The FASB proposes to postpone the accounting standard on long-term insurance

The Financial Accounting Standards Board has officially released a proposal to update accounting standards Wednesday to postpone the effective date of its long-term insurance standard in order to give businesses more time to implement it.

The delay would extend the effective date for public company filers with the SEC other than reporting small companies from January 2021 to January 2022 (public float or public float of less than $ 700 million) and all other public business entities would have until January 2024 to implement the standard, instead of the original effective date of January 2021. For private companies and nonprofits, the effective date force would change from January 2022 to January 2024.

FASB board members voted at a meeting earlier this month to propose extending effective dates after hearing complaints that the insurance standard and other standards regarding leases, credit losses and coverage proved difficult to implement, especially for private companies, small public companies and non-profit organizations (see FASB for suggested delays in major standards) .

Traditionally, the FASB gives private companies and nonprofits an additional year after the effective date for SOEs to implement key standards. Last week, the FASB released a formal proposal to postpone effective dates for leases, credit losses (also known as CECL) and hedging standards (see FASB issues proposal to delay new standards) . On Wednesday, it issued the one for long-term insurance contracts. It would apply to insurance companies that issue long-term contracts, such as life insurance and annuities,

The insurance accounting standard was one of the major convergence projects the FASB was working on with the International Accounting Standards Board to harmonize US GAAP with International Financial Reporting Standards. US GAAP has long provided detailed rules for insurance accounting, while IFRS principles for insurance were seen as relatively underdeveloped. However, the two boards eventually decided to go their separate ways and the FASB decided to make substantial changes only to the standards for long-term insurance contracts. Last August, the FASB published Update to accounting standards n ° 2018-12, Financial services – Insurance (subject 944): Targeted improvements in the recognition of long-term contracts, with specific modifications aimed at improving and simplifying financial reporting requirements.

Since then, the FASB has received requests to delay the effective date of the standard by one year. In response, FASB members and staff reached out to various insurance companies that issue or reinsure long-term contracts to better understand the challenges they face in implementing the new standard and the progress they are making. they accomplish.

Last week, as part of accounting standards updates proposing a delay for leases, credit losses and hedging standards, the FASB outlined a new philosophy for determining how the effective dates of major standards should be scaled between large public companies and all other entities. Under this philosophy, a major standard would come into effect first for large public companies, while effective dates for all other public and private companies and organizations would be staggered at least two years later. In general, the FASB expects early application to always be allowed for all entities.

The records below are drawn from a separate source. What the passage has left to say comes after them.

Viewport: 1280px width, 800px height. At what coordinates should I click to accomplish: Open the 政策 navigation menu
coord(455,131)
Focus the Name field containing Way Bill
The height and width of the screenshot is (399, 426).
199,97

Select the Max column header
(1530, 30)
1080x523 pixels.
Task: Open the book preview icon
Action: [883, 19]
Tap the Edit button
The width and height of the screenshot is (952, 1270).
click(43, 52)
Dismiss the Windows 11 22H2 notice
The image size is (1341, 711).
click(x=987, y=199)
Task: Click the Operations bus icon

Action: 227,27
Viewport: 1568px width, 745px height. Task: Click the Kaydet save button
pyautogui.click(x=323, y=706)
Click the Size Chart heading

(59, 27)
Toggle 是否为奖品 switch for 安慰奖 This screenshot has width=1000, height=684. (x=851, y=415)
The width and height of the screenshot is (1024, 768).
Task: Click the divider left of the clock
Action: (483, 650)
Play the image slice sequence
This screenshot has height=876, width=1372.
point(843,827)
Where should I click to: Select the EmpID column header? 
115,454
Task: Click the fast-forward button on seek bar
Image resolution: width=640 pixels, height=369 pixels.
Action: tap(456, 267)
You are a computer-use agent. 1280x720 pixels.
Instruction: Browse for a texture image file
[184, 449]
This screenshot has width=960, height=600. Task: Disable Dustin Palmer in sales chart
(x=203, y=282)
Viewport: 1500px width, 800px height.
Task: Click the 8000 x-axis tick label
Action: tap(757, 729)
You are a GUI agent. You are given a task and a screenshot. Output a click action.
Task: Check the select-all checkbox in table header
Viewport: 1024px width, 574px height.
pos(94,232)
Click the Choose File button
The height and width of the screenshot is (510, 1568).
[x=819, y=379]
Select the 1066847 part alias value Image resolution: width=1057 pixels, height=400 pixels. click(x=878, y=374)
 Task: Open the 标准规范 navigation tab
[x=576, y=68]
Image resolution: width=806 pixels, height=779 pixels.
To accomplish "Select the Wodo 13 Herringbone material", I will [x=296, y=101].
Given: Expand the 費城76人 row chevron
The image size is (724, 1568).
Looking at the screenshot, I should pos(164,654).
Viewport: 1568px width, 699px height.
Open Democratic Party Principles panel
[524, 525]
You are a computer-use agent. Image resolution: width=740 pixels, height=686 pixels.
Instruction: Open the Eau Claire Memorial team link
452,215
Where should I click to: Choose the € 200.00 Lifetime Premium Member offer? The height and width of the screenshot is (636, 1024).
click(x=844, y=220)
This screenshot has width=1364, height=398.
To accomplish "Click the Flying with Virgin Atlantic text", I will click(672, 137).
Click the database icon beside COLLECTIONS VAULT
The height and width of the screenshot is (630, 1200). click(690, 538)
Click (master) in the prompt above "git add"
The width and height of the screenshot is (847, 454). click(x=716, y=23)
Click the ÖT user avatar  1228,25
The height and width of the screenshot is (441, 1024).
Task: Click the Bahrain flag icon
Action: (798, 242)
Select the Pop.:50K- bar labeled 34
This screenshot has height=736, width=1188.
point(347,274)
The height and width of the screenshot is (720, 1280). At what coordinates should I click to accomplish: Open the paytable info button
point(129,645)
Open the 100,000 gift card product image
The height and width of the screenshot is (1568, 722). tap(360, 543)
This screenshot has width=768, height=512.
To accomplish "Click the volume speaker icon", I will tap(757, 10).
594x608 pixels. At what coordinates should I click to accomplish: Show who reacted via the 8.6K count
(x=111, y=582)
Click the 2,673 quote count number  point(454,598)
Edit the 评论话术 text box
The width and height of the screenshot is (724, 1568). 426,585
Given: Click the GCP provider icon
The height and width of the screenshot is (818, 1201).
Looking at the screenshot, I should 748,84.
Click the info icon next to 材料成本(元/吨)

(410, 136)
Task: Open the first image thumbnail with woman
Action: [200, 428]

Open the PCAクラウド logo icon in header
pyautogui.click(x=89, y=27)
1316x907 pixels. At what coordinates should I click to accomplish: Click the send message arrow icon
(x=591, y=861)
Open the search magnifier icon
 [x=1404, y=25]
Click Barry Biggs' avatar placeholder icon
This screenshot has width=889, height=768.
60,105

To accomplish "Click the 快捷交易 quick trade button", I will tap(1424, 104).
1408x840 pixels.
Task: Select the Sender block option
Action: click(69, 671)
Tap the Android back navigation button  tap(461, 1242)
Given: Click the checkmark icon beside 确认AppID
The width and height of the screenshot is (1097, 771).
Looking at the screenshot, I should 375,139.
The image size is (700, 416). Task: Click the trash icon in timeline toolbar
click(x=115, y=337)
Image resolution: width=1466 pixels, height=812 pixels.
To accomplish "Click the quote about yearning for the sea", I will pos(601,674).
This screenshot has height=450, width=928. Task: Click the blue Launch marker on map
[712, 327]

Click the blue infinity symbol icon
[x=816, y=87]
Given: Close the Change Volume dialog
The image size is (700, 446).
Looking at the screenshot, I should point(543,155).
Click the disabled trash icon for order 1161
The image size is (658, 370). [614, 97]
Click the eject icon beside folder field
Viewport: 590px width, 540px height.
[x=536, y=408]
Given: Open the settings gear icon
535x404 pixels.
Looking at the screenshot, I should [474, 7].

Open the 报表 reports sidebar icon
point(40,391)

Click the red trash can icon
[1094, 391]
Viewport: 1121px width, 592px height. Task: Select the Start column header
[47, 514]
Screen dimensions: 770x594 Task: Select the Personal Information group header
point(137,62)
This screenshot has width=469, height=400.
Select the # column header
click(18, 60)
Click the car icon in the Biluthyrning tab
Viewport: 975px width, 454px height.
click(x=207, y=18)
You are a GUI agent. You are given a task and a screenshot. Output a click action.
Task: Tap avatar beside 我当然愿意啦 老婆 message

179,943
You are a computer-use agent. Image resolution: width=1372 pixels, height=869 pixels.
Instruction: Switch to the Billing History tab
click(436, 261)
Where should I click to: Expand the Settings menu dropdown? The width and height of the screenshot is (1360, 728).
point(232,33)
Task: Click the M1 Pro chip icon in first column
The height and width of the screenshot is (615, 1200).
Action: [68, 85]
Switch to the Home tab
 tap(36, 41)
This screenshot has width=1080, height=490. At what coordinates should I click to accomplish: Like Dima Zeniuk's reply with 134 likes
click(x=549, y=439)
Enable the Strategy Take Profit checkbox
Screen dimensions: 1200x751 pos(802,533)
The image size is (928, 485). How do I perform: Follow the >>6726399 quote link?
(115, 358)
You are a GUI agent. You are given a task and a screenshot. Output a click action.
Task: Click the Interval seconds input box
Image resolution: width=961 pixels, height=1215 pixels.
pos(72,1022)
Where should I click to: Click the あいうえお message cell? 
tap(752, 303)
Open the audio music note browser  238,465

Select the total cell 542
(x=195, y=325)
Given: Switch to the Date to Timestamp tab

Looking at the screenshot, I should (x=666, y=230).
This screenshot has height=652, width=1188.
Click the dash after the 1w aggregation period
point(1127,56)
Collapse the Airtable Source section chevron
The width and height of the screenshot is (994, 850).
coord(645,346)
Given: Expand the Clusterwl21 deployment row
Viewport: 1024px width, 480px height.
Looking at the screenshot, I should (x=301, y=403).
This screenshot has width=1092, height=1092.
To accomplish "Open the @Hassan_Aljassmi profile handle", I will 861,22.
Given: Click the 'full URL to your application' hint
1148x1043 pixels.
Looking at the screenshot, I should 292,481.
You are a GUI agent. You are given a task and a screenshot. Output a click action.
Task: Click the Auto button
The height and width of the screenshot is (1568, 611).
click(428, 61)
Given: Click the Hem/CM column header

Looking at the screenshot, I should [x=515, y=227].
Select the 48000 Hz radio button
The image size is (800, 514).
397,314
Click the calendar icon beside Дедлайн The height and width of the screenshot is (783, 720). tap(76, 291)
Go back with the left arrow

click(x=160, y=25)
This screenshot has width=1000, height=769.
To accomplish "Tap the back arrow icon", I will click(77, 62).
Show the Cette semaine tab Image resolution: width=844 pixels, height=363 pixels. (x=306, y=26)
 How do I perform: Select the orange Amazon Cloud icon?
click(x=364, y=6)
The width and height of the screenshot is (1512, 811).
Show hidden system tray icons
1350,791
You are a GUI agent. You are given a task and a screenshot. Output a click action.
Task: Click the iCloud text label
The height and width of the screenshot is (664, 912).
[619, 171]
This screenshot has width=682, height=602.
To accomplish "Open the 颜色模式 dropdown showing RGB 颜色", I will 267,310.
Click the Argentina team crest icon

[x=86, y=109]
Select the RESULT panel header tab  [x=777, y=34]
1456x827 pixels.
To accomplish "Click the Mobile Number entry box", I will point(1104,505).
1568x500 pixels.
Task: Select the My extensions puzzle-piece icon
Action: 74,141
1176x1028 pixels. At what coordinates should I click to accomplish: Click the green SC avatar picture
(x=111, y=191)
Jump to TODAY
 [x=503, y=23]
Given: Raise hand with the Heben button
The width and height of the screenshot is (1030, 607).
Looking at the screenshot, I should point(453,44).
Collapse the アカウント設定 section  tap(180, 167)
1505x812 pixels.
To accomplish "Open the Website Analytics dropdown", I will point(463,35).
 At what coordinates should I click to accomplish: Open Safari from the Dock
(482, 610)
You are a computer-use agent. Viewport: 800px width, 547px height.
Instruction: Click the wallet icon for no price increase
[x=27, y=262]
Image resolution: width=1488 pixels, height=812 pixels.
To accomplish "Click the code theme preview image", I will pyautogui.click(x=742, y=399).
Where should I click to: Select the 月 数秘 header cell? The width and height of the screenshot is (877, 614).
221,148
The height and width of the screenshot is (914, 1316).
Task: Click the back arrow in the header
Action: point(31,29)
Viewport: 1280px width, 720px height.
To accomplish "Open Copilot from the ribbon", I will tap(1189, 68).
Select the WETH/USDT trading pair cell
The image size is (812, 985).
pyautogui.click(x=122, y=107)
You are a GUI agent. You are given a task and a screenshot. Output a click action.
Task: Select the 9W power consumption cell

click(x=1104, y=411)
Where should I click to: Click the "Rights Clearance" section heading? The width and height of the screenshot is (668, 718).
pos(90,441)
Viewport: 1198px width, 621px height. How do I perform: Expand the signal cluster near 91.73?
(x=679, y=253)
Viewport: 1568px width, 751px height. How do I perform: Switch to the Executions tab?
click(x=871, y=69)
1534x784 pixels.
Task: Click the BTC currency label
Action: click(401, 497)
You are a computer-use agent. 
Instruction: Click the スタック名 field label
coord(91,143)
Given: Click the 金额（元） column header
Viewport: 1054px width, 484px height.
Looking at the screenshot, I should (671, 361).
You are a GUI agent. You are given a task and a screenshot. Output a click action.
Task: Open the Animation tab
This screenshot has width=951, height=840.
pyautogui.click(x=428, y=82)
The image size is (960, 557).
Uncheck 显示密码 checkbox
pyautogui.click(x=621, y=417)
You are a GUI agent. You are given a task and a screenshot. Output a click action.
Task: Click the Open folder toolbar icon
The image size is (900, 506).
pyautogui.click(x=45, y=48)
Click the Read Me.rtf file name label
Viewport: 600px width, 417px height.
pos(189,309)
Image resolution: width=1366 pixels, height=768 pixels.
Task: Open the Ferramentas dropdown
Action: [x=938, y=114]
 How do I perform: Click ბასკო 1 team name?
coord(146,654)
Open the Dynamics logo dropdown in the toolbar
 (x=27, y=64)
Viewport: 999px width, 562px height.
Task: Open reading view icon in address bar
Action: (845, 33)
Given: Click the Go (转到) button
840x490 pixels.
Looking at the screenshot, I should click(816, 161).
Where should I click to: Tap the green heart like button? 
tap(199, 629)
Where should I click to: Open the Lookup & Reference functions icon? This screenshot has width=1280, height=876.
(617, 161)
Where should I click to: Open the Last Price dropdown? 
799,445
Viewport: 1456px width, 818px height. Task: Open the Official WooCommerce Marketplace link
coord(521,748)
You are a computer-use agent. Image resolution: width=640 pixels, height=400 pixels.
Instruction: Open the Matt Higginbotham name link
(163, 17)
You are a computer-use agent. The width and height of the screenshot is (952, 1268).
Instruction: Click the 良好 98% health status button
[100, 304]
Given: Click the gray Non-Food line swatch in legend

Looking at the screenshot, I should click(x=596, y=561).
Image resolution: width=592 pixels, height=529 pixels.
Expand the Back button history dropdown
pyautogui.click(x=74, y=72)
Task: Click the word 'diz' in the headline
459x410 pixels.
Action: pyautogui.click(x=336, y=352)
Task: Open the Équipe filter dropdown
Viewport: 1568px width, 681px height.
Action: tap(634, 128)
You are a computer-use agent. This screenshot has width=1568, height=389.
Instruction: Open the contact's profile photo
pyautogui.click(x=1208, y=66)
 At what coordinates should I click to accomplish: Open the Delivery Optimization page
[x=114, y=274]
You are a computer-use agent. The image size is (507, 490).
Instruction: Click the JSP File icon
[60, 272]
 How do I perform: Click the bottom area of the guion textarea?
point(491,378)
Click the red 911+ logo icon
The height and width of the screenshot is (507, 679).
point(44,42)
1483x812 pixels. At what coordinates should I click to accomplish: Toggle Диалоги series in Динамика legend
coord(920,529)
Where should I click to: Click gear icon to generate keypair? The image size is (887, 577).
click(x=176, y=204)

“Based on what we observed while monitoring the implementation of the long-term insurance standard – and in line with our new philosophy of staggering the effective dates between large listed companies in stock exchange and all other companies and organizations – the FASB has proposed to give all insurance companies at least one additional year to apply the standard, ”said FASB President Russell Golden. “We believe this will translate into better implementation for everyone. “

The FASB invites comments on the proposal before September 20, 2019.

Previous The Fastest Way to Engage Customers in Accounts Receivable Services
Next How Payroll Can Be a Gateway to Accounts Receivable Service Offering (CAS)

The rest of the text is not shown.